■ Material to process ■
────────────────────

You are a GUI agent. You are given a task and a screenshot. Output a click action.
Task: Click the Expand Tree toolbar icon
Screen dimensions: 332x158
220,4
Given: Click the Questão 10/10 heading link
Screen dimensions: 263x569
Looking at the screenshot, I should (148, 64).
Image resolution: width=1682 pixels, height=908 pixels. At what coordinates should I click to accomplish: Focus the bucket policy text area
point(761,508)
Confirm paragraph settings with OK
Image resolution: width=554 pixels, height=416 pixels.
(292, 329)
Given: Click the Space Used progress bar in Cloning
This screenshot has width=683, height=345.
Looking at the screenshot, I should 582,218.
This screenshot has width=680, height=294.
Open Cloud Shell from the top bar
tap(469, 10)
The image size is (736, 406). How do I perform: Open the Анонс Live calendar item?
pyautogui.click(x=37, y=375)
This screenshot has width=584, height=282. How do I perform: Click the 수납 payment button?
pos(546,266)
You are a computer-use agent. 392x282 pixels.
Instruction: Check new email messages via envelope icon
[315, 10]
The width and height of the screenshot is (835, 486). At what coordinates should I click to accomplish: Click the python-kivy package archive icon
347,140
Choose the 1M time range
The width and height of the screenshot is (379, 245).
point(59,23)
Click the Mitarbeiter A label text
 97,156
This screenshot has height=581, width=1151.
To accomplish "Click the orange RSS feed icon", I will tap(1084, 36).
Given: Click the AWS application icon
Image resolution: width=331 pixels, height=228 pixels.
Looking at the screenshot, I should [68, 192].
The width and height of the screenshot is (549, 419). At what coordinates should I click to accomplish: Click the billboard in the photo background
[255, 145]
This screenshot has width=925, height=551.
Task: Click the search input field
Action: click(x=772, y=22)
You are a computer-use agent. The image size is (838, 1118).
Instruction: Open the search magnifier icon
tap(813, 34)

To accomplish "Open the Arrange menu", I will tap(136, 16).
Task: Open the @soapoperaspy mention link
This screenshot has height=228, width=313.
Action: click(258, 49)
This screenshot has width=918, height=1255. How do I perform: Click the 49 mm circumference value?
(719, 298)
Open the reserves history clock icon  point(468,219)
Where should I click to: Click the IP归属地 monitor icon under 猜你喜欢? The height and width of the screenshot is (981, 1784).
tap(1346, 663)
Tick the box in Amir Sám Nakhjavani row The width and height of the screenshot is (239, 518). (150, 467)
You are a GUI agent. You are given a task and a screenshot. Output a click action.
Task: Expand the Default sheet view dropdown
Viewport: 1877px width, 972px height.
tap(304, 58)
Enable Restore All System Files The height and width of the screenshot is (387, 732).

────────────────────

■ Stated task ■
Copy the records from the line with "This screenshot has width=680, height=294." up to and including the line with "point(59,23)", keeping the requests unchanged. Shift every coordinate in the answers by adding 55 to each number.

■ Task response ■
This screenshot has width=680, height=294.
Open Cloud Shell from the top bar
tap(524, 65)
The image size is (736, 406). How do I perform: Open the Анонс Live calendar item?
pyautogui.click(x=92, y=430)
This screenshot has width=584, height=282. How do I perform: Click the 수납 payment button?
pos(601,321)
You are a computer-use agent. 392x282 pixels.
Instruction: Check new email messages via envelope icon
[370, 65]
The width and height of the screenshot is (835, 486). At what coordinates should I click to accomplish: Click the python-kivy package archive icon
402,195
Choose the 1M time range
The width and height of the screenshot is (379, 245).
point(114,78)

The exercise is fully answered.